# Configuration Clef USB wi-fi XG760N sagem avec Livebox



## spitfire378 (22 Juin 2006)

Bonjour je possède la livebox ainsi que la Clef USB wi-fi XG760N sagem. J'ai installé le pilote Zydas disponible sur ce lien http://www.zydas.com.tw/downloads/download-1211.asp. Lorsque je vais dans "réseau" des préférences systeme, celui ci reconnait bien la clé USB seulement il ne trouve pas d'adresse DHCP de la forme 192.168.1.x. aucune adresse apparait que ce soit l'adresse IP le masque de sous réseau ou encore le routeur. Seulement L'utilitaire Zydas reconnait bien ma livebox et arrive a s'y connecter mais sans adresse DHCP, je n'ai pas de connexion.
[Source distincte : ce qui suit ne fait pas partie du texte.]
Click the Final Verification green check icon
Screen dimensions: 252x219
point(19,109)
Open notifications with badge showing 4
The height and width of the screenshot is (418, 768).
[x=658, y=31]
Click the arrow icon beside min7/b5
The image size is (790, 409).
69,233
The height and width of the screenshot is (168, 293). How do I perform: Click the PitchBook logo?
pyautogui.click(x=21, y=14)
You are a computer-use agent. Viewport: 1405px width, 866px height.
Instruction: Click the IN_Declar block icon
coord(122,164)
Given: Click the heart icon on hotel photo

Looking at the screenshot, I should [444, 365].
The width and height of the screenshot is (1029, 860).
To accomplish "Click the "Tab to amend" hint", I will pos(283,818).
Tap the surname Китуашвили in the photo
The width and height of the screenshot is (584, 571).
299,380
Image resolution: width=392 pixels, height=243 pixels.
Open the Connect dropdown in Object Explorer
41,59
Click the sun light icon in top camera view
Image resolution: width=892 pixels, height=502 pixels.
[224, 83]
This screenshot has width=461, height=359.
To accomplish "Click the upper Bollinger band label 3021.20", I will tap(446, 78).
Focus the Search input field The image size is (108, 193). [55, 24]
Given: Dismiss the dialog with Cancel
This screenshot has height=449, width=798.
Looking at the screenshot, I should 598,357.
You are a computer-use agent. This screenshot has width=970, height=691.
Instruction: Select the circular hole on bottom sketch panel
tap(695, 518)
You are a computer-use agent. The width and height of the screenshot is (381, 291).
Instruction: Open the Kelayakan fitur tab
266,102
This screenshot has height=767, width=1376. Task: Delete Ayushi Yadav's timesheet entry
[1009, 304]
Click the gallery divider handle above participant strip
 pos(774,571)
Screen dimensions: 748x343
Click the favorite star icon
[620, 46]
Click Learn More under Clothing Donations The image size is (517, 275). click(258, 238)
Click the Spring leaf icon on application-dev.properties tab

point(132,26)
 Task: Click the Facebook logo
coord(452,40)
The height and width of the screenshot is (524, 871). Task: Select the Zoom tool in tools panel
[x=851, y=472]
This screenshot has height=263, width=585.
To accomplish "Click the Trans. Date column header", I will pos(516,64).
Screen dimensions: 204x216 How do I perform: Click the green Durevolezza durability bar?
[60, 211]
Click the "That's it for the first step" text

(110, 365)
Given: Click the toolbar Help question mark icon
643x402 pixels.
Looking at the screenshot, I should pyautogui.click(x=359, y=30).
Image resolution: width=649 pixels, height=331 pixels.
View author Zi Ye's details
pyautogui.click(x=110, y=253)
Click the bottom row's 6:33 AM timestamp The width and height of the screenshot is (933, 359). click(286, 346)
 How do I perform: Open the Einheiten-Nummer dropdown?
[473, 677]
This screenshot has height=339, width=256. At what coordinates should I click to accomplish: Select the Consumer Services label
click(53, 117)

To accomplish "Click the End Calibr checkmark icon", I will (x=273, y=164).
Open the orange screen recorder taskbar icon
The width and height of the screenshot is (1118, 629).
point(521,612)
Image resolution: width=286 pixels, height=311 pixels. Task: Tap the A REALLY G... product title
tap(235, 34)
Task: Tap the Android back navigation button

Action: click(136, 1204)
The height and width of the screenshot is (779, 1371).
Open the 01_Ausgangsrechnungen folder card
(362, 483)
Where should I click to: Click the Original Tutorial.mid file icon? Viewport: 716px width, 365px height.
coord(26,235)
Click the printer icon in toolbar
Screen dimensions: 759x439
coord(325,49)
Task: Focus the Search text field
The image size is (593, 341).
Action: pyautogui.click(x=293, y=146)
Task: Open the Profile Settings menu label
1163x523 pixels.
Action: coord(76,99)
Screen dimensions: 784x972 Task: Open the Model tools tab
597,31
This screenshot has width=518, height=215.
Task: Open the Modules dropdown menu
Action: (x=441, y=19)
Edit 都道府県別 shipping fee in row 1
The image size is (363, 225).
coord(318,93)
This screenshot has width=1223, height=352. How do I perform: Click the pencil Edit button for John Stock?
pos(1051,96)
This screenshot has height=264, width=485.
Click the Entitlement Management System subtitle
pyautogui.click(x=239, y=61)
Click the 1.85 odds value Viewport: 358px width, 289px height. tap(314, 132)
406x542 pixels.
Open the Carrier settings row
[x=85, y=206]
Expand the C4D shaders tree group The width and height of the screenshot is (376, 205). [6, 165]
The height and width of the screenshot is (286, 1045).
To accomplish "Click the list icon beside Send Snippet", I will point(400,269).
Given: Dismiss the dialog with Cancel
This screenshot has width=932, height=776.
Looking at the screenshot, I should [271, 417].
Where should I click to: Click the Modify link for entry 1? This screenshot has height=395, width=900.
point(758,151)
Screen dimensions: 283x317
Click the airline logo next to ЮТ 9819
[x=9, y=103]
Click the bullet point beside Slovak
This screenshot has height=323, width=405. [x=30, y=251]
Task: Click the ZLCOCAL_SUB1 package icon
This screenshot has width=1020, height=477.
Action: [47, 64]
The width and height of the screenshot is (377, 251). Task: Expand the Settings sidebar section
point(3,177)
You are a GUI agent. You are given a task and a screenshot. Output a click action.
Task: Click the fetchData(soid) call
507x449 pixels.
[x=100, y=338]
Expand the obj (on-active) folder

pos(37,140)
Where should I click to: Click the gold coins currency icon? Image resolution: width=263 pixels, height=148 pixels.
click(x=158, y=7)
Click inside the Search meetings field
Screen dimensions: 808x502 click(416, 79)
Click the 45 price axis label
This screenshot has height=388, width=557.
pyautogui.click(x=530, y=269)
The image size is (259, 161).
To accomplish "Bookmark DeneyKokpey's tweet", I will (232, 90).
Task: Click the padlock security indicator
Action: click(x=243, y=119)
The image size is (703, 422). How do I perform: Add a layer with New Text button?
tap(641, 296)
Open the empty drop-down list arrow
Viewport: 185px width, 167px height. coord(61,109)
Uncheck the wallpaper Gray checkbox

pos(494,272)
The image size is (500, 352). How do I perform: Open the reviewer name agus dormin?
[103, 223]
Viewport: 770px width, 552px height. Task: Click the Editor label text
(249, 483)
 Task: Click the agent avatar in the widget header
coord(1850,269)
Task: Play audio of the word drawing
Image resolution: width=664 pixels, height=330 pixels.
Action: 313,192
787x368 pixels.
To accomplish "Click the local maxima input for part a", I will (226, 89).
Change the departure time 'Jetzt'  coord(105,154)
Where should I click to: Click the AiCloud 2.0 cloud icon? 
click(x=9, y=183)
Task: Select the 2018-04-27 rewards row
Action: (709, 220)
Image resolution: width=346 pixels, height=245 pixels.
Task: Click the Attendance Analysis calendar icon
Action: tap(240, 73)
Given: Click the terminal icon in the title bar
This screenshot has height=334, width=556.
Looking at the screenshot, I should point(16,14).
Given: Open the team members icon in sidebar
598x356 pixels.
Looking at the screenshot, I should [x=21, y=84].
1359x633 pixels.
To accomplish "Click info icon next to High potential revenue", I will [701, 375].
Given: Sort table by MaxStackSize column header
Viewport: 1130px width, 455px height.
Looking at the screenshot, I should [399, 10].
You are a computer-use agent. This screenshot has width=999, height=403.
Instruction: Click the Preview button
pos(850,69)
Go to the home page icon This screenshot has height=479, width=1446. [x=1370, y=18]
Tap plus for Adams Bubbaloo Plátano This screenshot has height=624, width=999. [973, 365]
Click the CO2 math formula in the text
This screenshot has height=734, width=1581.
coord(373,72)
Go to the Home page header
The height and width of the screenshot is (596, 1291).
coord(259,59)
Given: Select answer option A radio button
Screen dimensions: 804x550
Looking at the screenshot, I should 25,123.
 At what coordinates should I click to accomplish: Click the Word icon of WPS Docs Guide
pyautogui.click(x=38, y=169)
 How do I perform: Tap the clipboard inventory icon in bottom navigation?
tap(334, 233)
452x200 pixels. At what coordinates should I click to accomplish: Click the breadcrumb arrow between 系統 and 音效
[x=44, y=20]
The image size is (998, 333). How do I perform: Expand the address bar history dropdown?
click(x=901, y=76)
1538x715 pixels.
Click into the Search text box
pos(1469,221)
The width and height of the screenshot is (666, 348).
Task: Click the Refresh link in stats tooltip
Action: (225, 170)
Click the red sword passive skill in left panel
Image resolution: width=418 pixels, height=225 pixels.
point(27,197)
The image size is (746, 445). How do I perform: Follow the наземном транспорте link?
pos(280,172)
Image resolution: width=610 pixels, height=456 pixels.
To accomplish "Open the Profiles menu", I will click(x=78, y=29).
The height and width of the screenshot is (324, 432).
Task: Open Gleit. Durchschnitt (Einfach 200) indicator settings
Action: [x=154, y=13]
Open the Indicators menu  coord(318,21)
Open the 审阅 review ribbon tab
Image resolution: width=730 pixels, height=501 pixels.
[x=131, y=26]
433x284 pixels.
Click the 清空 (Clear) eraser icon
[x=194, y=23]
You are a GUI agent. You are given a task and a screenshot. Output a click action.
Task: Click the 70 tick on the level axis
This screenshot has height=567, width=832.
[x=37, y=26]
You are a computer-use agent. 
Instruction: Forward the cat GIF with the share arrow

Pouvez vous m'aider, merci d'avance.


----------



## spitfire378 (23 Juin 2006)

HopHopHop j'ai trouvé tout seul, une histoire bete de confusion entre clé WEP et WPA-PSK.


----------



## porte-plume (22 Décembre 2006)

Bonjour,

J'ai exactement la même question que toi, as-tu trouvé la solution à ce problème ?


----------